##### Records
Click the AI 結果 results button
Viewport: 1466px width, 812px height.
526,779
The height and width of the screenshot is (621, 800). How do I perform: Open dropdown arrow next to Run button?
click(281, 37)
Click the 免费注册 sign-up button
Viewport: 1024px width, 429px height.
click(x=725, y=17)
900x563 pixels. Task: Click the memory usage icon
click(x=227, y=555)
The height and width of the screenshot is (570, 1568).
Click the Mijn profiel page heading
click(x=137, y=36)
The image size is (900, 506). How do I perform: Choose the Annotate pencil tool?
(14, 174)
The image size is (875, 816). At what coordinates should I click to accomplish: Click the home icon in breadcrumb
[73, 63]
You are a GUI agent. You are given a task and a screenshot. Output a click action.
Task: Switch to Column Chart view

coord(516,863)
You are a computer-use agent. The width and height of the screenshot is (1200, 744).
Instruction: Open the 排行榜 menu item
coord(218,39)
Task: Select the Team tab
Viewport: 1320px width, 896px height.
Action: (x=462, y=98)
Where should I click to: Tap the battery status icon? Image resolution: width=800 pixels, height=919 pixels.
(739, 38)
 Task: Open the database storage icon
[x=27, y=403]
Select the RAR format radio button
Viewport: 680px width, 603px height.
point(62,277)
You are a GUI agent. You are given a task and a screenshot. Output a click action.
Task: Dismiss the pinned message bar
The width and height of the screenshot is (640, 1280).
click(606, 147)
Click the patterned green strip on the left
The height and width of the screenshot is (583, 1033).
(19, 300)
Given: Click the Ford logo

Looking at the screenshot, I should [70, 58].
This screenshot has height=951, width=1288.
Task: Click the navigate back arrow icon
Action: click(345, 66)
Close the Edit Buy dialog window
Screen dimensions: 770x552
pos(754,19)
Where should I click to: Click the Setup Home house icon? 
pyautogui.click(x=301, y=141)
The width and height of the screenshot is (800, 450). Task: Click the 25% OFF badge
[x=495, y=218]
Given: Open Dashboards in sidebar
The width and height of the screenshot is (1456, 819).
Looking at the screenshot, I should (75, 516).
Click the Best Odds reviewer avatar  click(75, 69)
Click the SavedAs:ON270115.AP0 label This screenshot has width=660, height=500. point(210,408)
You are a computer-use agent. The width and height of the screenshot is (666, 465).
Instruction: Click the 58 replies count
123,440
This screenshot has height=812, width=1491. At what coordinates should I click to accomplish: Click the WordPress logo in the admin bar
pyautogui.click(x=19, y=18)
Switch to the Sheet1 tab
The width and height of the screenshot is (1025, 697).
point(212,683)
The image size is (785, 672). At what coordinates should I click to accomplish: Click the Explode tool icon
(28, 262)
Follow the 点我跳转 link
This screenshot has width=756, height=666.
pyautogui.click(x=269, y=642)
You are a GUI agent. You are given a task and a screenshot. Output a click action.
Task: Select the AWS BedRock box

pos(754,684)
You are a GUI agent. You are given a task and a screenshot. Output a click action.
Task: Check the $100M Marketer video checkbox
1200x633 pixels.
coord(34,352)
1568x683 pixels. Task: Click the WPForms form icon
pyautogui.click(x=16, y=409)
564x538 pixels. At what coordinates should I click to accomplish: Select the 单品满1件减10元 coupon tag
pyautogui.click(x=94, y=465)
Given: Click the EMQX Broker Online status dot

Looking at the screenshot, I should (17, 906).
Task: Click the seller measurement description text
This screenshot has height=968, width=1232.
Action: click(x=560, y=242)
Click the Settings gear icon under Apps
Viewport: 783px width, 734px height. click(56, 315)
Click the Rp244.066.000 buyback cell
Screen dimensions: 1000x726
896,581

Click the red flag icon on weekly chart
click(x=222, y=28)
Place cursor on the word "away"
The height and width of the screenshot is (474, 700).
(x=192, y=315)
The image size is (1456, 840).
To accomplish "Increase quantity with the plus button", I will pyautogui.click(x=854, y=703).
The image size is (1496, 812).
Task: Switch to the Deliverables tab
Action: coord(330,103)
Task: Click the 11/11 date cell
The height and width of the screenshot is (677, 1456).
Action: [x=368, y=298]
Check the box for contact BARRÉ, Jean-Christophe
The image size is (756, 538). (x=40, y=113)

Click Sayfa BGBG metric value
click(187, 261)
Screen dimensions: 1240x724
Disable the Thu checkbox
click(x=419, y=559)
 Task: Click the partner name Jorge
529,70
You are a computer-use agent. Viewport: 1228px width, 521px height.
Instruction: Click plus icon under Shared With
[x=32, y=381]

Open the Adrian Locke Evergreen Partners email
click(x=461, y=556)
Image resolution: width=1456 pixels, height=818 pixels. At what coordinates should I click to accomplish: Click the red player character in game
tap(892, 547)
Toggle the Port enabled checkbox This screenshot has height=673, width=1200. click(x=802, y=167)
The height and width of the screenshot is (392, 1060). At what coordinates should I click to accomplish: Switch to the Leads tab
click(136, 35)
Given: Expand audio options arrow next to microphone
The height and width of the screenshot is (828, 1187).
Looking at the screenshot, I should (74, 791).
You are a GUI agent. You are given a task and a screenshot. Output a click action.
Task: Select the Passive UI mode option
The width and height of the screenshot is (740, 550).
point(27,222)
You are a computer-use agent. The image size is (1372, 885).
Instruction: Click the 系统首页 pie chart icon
##########
Written request:
Collect every line in the items above that contains the word "Open", copying each one in full, and count a match only when the capitalization is the same.

Complete answer:
The height and width of the screenshot is (621, 800). How do I perform: Open dropdown arrow next to Run button?
Instruction: Open the 排行榜 menu item
 Task: Open the database storage icon
Given: Open Dashboards in sidebar
Open the Adrian Locke Evergreen Partners email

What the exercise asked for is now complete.